First words out of our server’s mouth: “We just ran out of Pepsi.” Amy asks for iced tea. “We have raspberry iced tea.” That would be the sweetened Lipton kind from the fountain. Amy asks if they have just plain old regular iced tea. “Sorry...” I ask for water. “Bottled water?” Hrm. “I’ll have a Mountain Dew?” And yes, I did include an upward voice inflection at the end so that it sounded like a question. The server actually breathed a sigh and sounded relieved that she did not have to apologize again.
First thing you see when you walk in is the bar, and the chalkboards above it tout the many different kinds of beer they have, including a board for “craft” beer, which shows that they know how to appeal to the flip-flop wearing visor-hatted twits who hang out at Chumley’s on weekday afternoons. Next, you walk yourself down the long, narrow dining room that basically consists of tables and an aisle. The stripped wood floors were designed that way, to make it look old, and the paintings - unmounted canvases hanging flat - on the wall are expensive. You sort of get the feeling that if you spent enough time watching from a table in the back that you might eventually see Michael Corleone walk in and whack Sollozzo and the dirty cop.
I’d give you the link to their menu, but the website doesn’t have one! It’s all basic, though - salads, breadsticks and cheesesticks (although they use the letter Y to spell breadsticks and cheesesticks - it would be an improvement if they were kitschy enough to paste little pictures of Dennis DeYoung or Tommy Shaw next to those menu items, but I won’t hold my breath), standard appetizers, spaghetti, and pizza.
I had spaghetti and meatballs, mostly because nothing on the menu sounded interesting other than the meatballs. It turned out, however, to be baked spaghetti, and when it was put down in front of me, I died a little inside. You don’t bake spaghetti. Ever. Even Olive Garden has sense enough not to do that. The meatballs were good, though - very meaty and flavorful, if slightly small. The website describes their tomato sauce as “zesty,” though what they really mean is salty and spicy and heavily herbed. That could have been a consequencce of the baking, however - which removes water and concentrates the flavor of a sauce, and in this case turned what might have been an interesting combination of flavors into a dense, confused mishmash.
Amy’s baked ziti was covered by so much cheese that if Paul Sheldon had rolled his car in it, Annie Wilkes would never have found him. Hers did not have any carbon scoring, however, and the cheese on top was nicely melted, so that it had just started to bubble and brown. Both dishes came with two of their breadsticks, which are rolled from the same dough as their pizza dough and come out flat (like the pizza crust they brag about on the menu) and topped with some herbs and grated cheese. Both crunchy and chewy, they were not bad, but nothing to write home about.

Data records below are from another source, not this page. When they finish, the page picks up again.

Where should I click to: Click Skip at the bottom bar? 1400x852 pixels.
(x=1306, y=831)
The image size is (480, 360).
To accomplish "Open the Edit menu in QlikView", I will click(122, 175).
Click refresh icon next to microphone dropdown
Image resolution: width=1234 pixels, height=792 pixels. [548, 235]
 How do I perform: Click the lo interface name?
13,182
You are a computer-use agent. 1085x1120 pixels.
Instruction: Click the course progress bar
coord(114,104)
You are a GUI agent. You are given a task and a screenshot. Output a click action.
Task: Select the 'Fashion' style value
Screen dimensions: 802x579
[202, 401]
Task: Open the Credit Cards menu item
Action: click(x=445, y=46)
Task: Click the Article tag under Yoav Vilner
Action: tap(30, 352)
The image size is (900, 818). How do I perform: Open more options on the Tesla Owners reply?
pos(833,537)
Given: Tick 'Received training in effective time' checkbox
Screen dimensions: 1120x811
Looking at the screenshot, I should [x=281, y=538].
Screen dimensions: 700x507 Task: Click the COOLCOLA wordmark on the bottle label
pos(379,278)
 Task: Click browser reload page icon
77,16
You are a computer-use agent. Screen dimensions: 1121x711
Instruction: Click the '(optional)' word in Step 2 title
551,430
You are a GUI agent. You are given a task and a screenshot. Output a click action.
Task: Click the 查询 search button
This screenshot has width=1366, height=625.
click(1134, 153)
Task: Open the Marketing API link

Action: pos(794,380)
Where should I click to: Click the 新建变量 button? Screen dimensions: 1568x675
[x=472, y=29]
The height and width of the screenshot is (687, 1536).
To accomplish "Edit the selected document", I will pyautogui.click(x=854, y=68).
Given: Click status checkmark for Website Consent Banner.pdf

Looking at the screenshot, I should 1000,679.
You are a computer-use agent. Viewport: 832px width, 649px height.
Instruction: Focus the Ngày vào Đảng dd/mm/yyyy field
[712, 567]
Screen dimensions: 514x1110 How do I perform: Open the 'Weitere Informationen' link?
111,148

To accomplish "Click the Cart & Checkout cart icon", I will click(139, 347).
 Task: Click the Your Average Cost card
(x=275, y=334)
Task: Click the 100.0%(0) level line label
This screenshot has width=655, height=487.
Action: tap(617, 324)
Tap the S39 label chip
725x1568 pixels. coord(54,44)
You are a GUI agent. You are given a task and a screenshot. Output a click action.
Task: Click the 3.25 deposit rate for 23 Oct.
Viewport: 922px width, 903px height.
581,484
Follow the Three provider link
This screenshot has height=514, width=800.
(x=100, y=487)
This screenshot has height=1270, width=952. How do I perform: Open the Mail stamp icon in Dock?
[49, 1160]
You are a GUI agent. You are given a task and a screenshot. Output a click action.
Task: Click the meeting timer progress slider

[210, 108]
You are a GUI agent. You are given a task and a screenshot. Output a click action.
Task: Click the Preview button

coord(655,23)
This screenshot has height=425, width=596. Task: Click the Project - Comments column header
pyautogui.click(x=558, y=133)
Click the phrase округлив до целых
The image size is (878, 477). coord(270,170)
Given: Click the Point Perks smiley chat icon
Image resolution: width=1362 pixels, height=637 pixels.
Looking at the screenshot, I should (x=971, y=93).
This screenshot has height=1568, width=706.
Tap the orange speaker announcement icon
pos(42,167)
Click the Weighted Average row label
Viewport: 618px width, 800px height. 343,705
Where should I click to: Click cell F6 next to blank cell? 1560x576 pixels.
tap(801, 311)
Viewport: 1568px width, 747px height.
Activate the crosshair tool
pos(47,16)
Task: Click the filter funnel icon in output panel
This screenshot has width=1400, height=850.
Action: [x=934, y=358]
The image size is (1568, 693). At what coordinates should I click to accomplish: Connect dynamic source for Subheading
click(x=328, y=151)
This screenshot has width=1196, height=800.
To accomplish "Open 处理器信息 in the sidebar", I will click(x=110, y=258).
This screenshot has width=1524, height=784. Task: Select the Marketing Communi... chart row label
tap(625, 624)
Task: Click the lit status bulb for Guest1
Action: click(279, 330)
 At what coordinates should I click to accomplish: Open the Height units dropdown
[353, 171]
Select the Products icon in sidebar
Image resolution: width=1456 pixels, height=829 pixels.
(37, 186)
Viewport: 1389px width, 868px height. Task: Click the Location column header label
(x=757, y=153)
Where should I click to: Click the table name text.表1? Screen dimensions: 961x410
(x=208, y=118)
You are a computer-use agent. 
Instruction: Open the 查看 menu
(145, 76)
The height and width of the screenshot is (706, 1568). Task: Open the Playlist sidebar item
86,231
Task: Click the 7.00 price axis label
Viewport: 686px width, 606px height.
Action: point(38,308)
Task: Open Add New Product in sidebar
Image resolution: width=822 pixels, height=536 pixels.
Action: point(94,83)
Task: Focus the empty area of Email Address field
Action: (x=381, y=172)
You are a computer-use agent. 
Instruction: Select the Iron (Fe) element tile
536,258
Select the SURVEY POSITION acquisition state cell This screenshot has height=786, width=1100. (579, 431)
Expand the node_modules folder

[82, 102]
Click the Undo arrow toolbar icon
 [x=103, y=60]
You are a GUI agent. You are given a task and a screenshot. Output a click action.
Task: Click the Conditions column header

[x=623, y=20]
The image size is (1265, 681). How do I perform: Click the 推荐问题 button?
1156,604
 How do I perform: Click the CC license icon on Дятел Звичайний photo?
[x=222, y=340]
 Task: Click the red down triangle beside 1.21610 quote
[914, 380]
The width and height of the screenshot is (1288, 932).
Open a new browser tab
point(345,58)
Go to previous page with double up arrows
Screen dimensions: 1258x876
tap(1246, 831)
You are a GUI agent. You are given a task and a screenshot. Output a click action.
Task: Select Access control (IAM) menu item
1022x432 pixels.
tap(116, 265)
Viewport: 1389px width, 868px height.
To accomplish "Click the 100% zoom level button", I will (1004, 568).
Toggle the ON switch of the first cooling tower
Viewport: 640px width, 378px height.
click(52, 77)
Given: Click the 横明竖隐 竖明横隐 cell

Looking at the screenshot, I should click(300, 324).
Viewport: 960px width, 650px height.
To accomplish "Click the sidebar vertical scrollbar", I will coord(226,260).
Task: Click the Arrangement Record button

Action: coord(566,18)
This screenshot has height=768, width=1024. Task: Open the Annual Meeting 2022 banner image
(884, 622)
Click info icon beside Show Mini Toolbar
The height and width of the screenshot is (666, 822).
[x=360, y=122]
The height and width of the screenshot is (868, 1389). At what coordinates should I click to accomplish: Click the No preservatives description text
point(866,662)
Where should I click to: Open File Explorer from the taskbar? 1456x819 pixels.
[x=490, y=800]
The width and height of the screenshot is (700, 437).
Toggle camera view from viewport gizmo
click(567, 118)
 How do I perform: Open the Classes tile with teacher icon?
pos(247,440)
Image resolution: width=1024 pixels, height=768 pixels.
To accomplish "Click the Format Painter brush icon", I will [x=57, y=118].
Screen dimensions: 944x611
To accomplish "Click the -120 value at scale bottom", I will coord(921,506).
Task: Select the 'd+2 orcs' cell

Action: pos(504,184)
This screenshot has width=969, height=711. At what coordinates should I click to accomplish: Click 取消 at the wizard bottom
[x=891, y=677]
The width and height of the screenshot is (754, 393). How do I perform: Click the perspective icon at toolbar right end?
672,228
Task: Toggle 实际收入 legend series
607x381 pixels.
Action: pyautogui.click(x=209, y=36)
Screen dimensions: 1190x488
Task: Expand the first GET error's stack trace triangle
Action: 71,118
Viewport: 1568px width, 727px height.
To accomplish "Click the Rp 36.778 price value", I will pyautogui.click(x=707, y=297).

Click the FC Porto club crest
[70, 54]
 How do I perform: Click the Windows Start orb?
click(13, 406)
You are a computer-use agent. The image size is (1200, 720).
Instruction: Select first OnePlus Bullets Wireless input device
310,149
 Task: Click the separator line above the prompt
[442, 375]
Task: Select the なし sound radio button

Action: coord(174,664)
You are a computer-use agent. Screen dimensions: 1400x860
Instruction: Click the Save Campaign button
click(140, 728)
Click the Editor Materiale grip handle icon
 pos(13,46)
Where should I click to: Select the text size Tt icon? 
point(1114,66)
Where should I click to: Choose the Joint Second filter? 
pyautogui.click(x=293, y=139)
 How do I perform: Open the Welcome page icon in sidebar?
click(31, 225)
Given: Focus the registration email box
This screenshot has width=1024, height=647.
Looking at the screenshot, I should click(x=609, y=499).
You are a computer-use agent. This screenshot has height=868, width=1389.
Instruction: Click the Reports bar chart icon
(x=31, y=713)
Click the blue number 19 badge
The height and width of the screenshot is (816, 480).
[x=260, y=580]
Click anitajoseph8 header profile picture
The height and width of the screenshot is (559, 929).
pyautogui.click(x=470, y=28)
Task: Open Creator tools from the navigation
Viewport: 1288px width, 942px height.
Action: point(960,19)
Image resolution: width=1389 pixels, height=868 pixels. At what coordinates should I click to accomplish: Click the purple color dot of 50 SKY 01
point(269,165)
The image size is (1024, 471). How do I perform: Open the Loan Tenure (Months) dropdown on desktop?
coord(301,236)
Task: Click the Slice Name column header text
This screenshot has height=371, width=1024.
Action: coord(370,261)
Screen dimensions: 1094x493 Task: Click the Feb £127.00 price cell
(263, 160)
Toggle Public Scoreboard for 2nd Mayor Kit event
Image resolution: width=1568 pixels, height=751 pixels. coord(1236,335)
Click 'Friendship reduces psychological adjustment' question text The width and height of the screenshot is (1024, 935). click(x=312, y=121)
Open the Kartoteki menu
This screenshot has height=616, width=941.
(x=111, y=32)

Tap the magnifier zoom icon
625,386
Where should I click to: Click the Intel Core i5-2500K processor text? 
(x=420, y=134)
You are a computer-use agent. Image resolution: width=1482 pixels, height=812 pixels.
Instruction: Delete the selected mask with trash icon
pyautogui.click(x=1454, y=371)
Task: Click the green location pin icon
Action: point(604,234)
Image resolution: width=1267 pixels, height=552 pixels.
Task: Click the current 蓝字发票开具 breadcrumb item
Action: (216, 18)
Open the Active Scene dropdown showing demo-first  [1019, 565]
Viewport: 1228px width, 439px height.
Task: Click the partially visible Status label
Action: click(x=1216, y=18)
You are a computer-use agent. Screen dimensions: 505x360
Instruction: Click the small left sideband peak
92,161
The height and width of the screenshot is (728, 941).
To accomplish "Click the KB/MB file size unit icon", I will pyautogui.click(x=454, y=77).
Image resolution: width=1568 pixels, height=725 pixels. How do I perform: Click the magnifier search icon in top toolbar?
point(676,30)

Finally, to the real question - would I go back? The answer there is probably not. I’ll try a new place pretty much at the drop of a hat, but once I’ve tried a place for the first time, it loses that virginal advanatge over places that I know to be better. In this case, one needs only to traverse Virginia Avenue back over the interstate and then turn north on College and follow that for about three blocks to get to Iaria’s, which is both authentic and unpretentious. Gusto! is neither. I could probably be convinced to go back and try the pizza - but it would be a hard sell.